**Text segment:**
◆ ◆ ◆
Like it or not, it is undeniable that “urban safety” is hampered when law enforcement is criminalized. In practice, that means that “law-abiding residents of poor communities” suffer. How much? Heather Mac Donald has the grim statistics:
… Gun violence is up more than 60% compared with this time last year, according to Baltimore police, with 32 shootings over Memorial Day weekend. May has been the most violent month the city has seen in 15 years.
In Milwaukee, homicides were up 180% by May 17 over the same period the previous year. Through April, shootings in St. Louis were up 39%, robberies 43%, and homicides 25%. “Crime is the worst I’ve ever seen it,” said St. Louis Alderman Joe Vacarro at a May 7 City Hall hearing.
Murders in Atlanta were up 32% as of mid-May. Shootings in Chicago had increased 24% and homicides 17%. Shootings and other violent felonies in Los Angeles had spiked by 25%; in New York, murder was up nearly 13%, and gun violence 7%.
Those citywide statistics from law-enforcement officials mask even more startling neighborhood-level increases. Shooting incidents are up 500% in an East Harlem precinct compared with last year; in a South Central Los Angeles police division, shooting victims are up 100%.
◆ ◆ ◆
**Data extract:**
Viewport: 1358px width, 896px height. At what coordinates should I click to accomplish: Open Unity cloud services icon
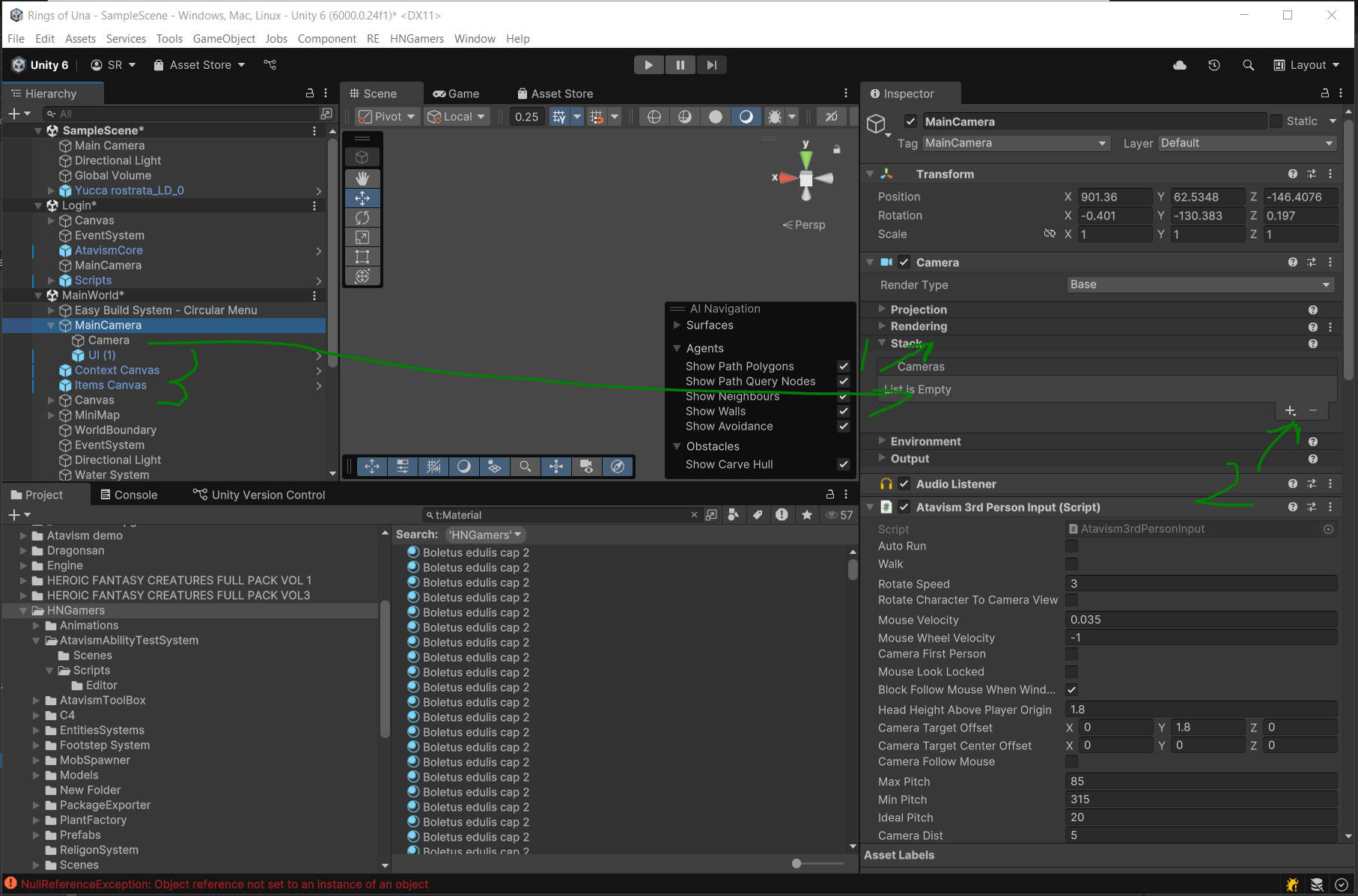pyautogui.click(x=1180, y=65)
◆ ◆ ◆
Answer these from the text on rising urban crime:
1. How many shootings did Baltimore have over Memorial Day weekend?
2. By how much were homicides in Milwaukee up by May 17?
3. By what percentage were shooting incidents up in an East Harlem precinct?

**Result of the task:**
1. 32 shootings.
2. Up 180% over the same period the previous year.
3. Up 500% compared with last year.